Required tasks ->
a: In the overlayfs mailing-list thread, write out the stretch from "Re: overlayfs: allowing" through "poses the problem.".
b: Who are the people named in the overlayfs mailing-list thread?
c: Carry on the overlayfs mailing-list thread from the point where it stops.

Source ->
┄┄┄┄┄┄┄┄┄┄┄┄┄┄┄┄┄┄┄┄

Re: overlayfs: allowing for changes to lowerdir

Miklos Szeredi <miklos@xxxxxxxxxx> · Thu, 9 Mar 2017 11:37:26 +0100

On Tue, Feb 14, 2017 at 3:01 PM, Amir Goldstein <amir73il@xxxxxxxxx> wrote:
> On Mon, Feb 13, 2017 at 11:41 PM, Josh England <jjengla@xxxxxxxxx> wrote:
>> So here's the use case:  lowerdir is an NFS mounted root filesystem
>> (shared by a bunch of nodes).  upperdir is a tmpfs RAM disk to allow
>> for writes to happen.  This works great with the caveat being I cannot
>> make 'live' changes to the root filesystem, which poses the problem.
>> Any access to a changed file causes a 'Stale file handle' error.
>>
>> With some experimenting, I've discovered that remounting the overlay
>> filesystem (mount -o remount / /)  registers any changes that have
>> been made to the lower NFS filesystem.  In addition, dumping cache
>> (via /proc/sys/vm/drop_caches) also makes the stale file handle errors
>> go away and reads pass through to the lower dir and correctly show
>> changes.
>>
>> I'd like to make this use case feasible by allowing changes to the NFS
>> lowerdir to work more or less transparently.  It seems like if the
>> overlay did not do any caching at all, all reads would fall through to
>> either the upperdir ram disk or the NFS lower, which is precisely what
>> I want.
>>
>> So, let me pose this somewhat naive question:  Would it be possible to
>> simply disable any cacheing performed by the overlay to force all
>> reads to go to either the tmpfs upper or the (VFS-cached) NFS lower?
>> Would this be enough to accomplish my goal of being able to change the
>> lowerdir of an active overlayfs?
>>
>
> There is no need to disable caching. There is already a mechanism
> in place in VFS to revalidate inode cache entries.
> NFS implements d_revalidate() and overlayfs implements d_revalidate()
> by calling into the lower fs d_revalidate().
>
> However overlayfs intentionally errors when lower entry has been modified.
> (see: 7c03b5d ovl: allow distributed fs as lower layer)
>
> You can try this (untested) patch to revert this behavior, just to see if it
> works for your use case, but it won't change this fact
> from Documentation/filesystems/overlayfs.txt:
> " Changes to the underlying filesystems while part of a mounted overlay
> filesystem are not allowed.  If the underlying filesystem is changed,
> the behavior of the overlay is undefined, though it will not result in
> a crash or deadlock."

┄┄┄┄┄┄┄┄┄┄┄┄┄┄┄┄┄┄┄┄

Entries shown ->
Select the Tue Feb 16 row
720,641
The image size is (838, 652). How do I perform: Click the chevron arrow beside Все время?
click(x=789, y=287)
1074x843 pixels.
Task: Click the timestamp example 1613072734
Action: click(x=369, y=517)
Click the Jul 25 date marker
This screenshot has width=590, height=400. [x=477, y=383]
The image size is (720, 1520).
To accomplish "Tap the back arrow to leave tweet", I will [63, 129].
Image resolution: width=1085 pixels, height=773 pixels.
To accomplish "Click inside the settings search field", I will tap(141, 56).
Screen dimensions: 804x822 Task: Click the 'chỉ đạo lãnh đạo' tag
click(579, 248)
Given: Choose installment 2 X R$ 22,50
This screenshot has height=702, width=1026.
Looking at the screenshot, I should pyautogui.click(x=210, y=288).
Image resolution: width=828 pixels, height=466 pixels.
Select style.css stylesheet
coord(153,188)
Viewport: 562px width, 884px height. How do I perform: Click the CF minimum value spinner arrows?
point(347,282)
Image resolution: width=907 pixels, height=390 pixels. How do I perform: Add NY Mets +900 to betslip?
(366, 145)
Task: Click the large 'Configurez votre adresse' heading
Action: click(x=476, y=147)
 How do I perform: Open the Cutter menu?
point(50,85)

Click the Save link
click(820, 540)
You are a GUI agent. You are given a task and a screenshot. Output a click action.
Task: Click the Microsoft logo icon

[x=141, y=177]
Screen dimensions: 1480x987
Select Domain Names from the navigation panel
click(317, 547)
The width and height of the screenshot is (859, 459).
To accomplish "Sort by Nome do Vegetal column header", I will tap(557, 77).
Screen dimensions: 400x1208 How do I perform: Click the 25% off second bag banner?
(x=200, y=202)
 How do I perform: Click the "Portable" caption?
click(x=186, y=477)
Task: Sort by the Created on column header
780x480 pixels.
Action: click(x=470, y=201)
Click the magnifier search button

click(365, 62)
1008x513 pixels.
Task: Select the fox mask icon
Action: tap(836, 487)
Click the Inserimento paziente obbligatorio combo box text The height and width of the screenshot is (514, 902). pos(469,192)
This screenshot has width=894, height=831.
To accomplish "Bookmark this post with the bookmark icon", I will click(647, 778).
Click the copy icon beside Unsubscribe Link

┄┄┄┄┄┄┄┄┄┄┄┄┄┄┄┄┄┄┄┄

Task-by-task answers ->
a:
Re: overlayfs: allowing for changes to lowerdir

Miklos Szeredi <miklos@xxxxxxxxxx> · Thu, 9 Mar 2017 11:37:26 +0100

On Tue, Feb 14, 2017 at 3:01 PM, Amir Goldstein <amir73il@xxxxxxxxx> wrote:
> On Mon, Feb 13, 2017 at 11:41 PM, Josh England <jjengla@xxxxxxxxx> wrote:
>> So here's the use case:  lowerdir is an NFS mounted root filesystem
>> (shared by a bunch of nodes).  upperdir is a tmpfs RAM disk to allow
>> for writes to happen.  This works great with the caveat being I cannot
>> make 'live' changes to the root filesystem, which poses the problem.

b: Miklos Szeredi, Amir Goldstein, Josh England

c:
Best way to keep things simple is to only add functionality when
someone actually needs it (and can test it).  This has been the design
policy in overlayfs and it worked wonderfully.

So we could probably fix the undefined behavior in the above case to
some extent.

>
> Specifically, renaming directories and files in lower that were already
> copied up is going to have a weird outcome.
>
> Also, the situation with changing files in lower remote fs could be worse
> than changing files on lower local fs, simply because right now, this
> use case is not tested (i.e. it results in ESTALE).
>
> I believe that fixing this use case, if at all possible, would require quite
> a bit of work, a lot of documentation (about expected behavior) and
> even more testing.

Well, your patch seems to be safe:  if remote fs says something
changed, throw away node and subtree on the overlay level.

We could introduce the same thing for local fs.  Just need to verify
in .d_revalidate() that underlying dentry's parent and name matches
overlay dentry's parent and name.  It's an overhead, and makes no
sense in the case when we know the lower layers won't change, so it
may be best to keep this check optional.

Note, that overlay would still return ESTALE if the change on the
lower layer happens on a dentry already looked up (e.g. cwd, open
file, race of lookup with rename on underlying layer).  Same as NFS.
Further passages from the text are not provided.